When did you visit Lagos? I didn't get harassed by "sidewalk vendors" when I was there in 1990, in the same way as I do by scammers and dealers on CHL.


----------



## TeeJay (Jan 27, 2006)

phildwyer said:
			
		

> I'm afraid that doesn't get us very far.  Both Malaysians and Irish can be of any race, and any skin colour.  What do you *look* like, that is the point.  Well?


You said you knew that he was white and that it was completely obvious. In other words you are a stupid cunt.


----------



## linerider (Jan 27, 2006)

TeeJay said:
			
		

> You said you knew that he was white and that it was completely obvious. In other words you are a stupid cunt.


but it was completely obvious that he was a stupid cunt


----------



## Jessiedog (Jan 27, 2006)

phildwyer said:
			
		

> 3.  Let us take the example of Rushcroft Roader, not because he is the only or the worst example, but because we have been discussing him recently.  It is quite obvious that he does not think of himself as a racist.  But after a few drinks, it does not take much to make him explode in violent, aggressive hostility towards a black youth.  Do you think the youth had done anything--*anything* at all--to objectively justify Rushcroft Roader's reaction?  No?  Then we must look elsewhere for the explanation, must we not?  If you will admit this, I do not see how you can dismiss my diagnosis of unconscious racism out of hand.  It seems the only possible explanation to me.  Perhaps you have another?



Well, how's about this?

If every skunk-sayer was white (or yellow, or green, or blue, or whatever) and not a black one ever, EVER, to be seen, but these particular skunk sayers had exactly the same attitude as the ones previously under discussion, do YOU think that RR would behave any differently?
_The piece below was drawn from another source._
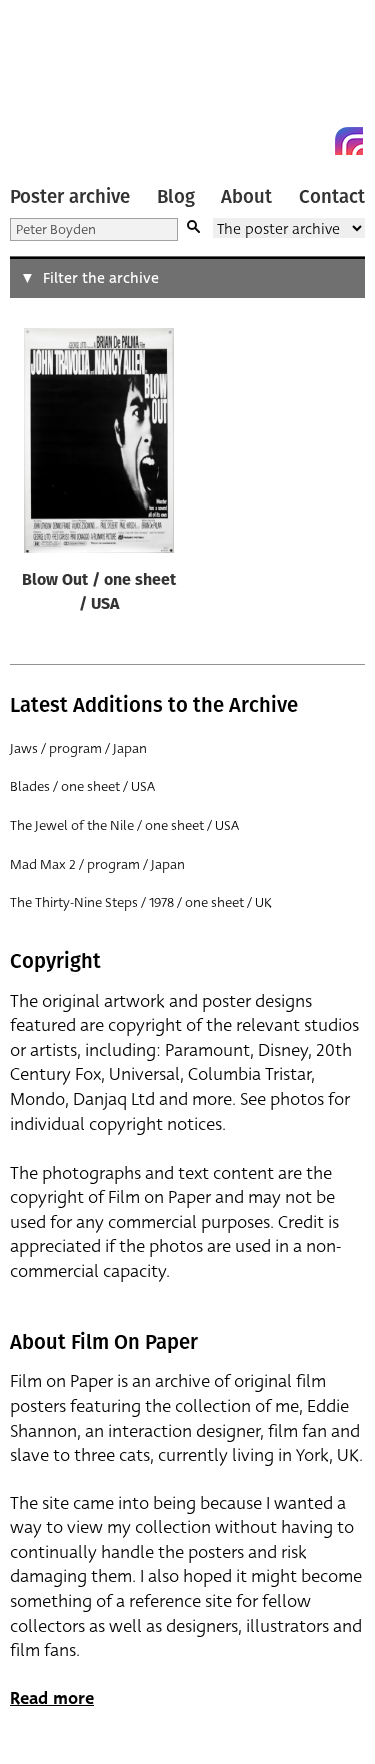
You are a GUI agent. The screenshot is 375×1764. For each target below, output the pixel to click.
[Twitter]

Do YOU think that anyone here taking offence at their "sayings" would feel any differently towards them?

It seems that you do.

I can tell you that I DON'T. I would be just as terrified of a green skunk-sayer as a yellow one.

You see, maybe - just perhaps - it's the _behaviour_ that's being objected to and it's nothing to do with their mauveness or their indigoness.



Woof


----------



## Jessiedog (Jan 27, 2006)

linerider said:
			
		

> but it was completely obvious that he was a stupid cunt



Don't you mean _*completely*_?



Woof


----------



## pk (Jan 27, 2006)

I'd say it was completely obvious phildwyer is a cunt, as long ago as post 158, when he came out with this:




			
				phildwyer said:
			
		

> And ain't that the motherloving truth!  Not only that, they are often the same people who bang on about doing *coke* and sharing it with their mates.  Apparently not realizing that in the eyes of the law this makes them *exactly* the same as the "criminals" they want to persecute.  Its straight-up (albeit unconscious) *racism,* as I pointed out at length on another thread recently.



What he fails to grasp is the difference between *crack* and *coke*, the difference between sharing a few lines discreetly in the privacy of your own home and standing on a street corner hustling for profits with the back-up of armed watchers who would sell their own mothers for a hit. 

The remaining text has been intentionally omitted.